Bitcoin loses $10,000, or 17%, in 24 hours after overnight rout
- Bitcoin prices dropped sharply Saturday early morning hours ET, plunging to a low near $43,000 before rebounding some.
- The crypto lost about $10,000, or more than 17%, in a 24-hour period from Friday to Saturday.
- The price of ether dived as well, falling as low as $3,500 on Saturday.
- Bitcoin was at around $57,000 Friday morning before it began falling as stocks sold off on Wall Street.
Bitcoin prices dropped sharply overnight Saturday, plunging to a low near $43,000.
The world's most prominent cryptocurrency pared losses subsequently, last changing hands at around $49,663, according to Coin Metrics.
From a 24-hour period spanning early Friday morning to early Saturday morning, bitcoin's price went from about $57,000 to $47,000, losing $10,000, or more than 17%.
The price of ether also dived to a low near $3,500 on Saturday. It recovered a little by Saturday night, trading at $4,233. Ether, the world's second-largest digital coin by market value, lost more than 16% from Friday morning around 8 am ET through to Saturday 8 am ET.
Crypto began falling Friday as stocks pulled back and investors fled to the safety of Treasuries, pushing the 10-year yield lower. Risky tech stocks were among the biggest losers on Wall Street on Friday, with Tesla shedding 6%. The ARK Innovation fund lost 5% on Friday and 12% on the week.
As the sentiment soured in the tech space, those investors may have also started unloading their crypto.
But there was no clear reason for the cryptocurrency drop, especially overnight Saturday when the losses accelerated.
"The evidence points to this being yet another derivative-induced selling event," wrote J.C. Parets, chief market strategist for All Star Charts technical research, in a note Saturday morning. "The September flash crash had the same drivers as this selloff — leverage was flushed from the system in a violent fashion, which later enabled the market to eventually move higher toward a new all-time high in October."
Will Clemente, insights analyst at Blockware Solutions, agreed that the sell-off was derivatives-based and added that open interest has been at all-time highs for more than a month while funding rates have been positive. He also said it could be the set-up for another bull run like the one that kicked off this year.
"There's a reasonable case that we could see the opposite effect heading into Q1, as funds are willing to take on more risk for the new year with fresh profit and loss," he said. "This effect assisted in bitcoin's massive move in January 2021."
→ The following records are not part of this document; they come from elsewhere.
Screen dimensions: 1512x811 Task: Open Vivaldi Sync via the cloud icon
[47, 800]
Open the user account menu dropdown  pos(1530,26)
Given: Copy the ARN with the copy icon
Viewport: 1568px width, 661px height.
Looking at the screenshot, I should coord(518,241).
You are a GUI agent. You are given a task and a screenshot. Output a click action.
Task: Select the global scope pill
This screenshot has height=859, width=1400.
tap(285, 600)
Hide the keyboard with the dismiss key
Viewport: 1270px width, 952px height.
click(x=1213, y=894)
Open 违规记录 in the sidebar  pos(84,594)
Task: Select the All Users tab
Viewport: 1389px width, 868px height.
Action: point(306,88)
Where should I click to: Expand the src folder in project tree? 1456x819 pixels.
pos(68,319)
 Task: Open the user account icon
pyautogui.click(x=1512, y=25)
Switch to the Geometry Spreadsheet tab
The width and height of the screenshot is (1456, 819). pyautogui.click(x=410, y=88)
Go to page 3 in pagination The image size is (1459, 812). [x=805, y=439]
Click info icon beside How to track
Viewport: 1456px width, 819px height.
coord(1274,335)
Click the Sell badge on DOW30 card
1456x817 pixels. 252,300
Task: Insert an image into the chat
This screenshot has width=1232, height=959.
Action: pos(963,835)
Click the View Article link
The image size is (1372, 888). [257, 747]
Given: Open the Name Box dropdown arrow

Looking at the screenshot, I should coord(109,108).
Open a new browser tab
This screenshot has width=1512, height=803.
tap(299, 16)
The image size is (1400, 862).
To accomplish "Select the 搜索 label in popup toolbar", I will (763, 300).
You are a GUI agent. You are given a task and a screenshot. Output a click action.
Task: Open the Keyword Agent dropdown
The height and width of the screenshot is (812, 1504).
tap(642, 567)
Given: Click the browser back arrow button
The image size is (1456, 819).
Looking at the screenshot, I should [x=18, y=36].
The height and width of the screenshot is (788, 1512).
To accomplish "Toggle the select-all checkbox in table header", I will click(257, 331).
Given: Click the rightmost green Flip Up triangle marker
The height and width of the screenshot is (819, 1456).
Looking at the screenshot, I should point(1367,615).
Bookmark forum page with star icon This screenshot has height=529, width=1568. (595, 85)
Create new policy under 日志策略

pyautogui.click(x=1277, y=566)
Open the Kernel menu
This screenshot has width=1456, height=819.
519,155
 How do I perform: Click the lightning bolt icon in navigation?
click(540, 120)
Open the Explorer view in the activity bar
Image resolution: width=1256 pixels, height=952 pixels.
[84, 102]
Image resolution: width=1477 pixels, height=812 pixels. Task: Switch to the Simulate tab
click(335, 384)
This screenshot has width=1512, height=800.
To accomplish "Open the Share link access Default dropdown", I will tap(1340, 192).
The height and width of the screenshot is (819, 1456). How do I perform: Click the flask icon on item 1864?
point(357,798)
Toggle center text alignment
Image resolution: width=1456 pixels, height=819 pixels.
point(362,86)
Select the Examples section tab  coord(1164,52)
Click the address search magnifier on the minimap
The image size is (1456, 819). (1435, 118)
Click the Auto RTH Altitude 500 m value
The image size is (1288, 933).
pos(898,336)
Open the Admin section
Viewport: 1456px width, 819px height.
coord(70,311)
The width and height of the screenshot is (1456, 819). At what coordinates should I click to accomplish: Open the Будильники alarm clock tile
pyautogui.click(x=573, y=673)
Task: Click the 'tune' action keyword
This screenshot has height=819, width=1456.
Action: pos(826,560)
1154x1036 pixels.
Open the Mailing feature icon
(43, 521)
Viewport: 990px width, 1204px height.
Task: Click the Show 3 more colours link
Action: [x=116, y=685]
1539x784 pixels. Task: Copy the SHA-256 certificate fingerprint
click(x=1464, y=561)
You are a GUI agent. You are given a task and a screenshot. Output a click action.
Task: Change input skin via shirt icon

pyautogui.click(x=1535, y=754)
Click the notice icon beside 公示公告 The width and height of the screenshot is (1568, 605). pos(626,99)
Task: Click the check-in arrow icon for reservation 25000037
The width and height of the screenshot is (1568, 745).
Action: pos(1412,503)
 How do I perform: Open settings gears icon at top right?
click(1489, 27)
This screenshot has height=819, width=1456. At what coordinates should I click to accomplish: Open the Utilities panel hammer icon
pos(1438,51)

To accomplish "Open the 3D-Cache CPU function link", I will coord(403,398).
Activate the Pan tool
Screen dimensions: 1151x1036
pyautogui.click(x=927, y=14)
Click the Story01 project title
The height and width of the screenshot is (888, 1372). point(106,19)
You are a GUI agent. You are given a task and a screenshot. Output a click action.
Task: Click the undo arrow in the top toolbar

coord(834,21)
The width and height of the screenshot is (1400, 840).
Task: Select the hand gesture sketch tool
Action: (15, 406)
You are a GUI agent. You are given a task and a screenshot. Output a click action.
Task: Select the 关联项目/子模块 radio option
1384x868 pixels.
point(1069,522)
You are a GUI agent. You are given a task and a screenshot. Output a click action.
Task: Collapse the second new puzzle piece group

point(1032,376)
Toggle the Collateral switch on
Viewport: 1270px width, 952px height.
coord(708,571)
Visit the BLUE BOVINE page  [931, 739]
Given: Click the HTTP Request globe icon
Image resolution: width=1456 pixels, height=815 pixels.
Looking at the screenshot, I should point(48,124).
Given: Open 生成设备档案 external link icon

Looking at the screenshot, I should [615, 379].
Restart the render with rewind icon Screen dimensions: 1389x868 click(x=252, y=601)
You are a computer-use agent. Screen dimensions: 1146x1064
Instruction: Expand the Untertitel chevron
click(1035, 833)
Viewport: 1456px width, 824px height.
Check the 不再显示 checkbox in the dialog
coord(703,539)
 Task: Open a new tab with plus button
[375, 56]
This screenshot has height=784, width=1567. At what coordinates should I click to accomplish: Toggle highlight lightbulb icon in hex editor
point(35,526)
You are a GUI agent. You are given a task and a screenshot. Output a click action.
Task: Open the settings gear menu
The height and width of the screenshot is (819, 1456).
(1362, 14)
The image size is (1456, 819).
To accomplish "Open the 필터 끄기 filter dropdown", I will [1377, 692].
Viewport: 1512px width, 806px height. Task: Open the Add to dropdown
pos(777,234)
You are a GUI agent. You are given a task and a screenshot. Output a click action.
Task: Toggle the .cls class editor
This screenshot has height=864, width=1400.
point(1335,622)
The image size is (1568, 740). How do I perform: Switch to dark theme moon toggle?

He added that, network dynamics are still "healthy and show supply continues to move to long term investors."
Both cryptocurrencies have experienced turbulent trade since the omicron Covid variant emerged, tracking global stock markets which have been also volatile. On Nov. 26, bitcoin hit a seven-week low close to $54,000, officially entering bear market territory.
Bitcoin is now down about 30% from an all-time high close to $69,000, which it hit in early November. Bear markets are typically defined as a decline of 20% or more from recent highs.
The World Health Organization on Friday said the Covid omicron variant has been detected in 38 countries, up from 23 two days ago, with early data suggesting the strain is more contagious than delta.
Parets noted that the coming days and weeks are expected to bring "choppy" price action. "A contraction and basing process is likely to take place after such a violent move and we want to treat sharp upward rallies suspiciously right now," he said.
Fairlead Strategies' Katie Stockton said that long-term momentum is still moving upward despite the correction. She cautioned investors against reducing holdings of bitcoin or other correlated altcoins until a breakdown is confirmed — which could mean waiting until Monday to reassess.
"It is rarely a good idea to sell into an emotionally-charged downdraft like this given the possibility of a shakeout," Stockton said. "A close above $48,000 tonight would be an incremental positive based on the current high-low range."
— CNBC's Ryan Browne contributed to this report.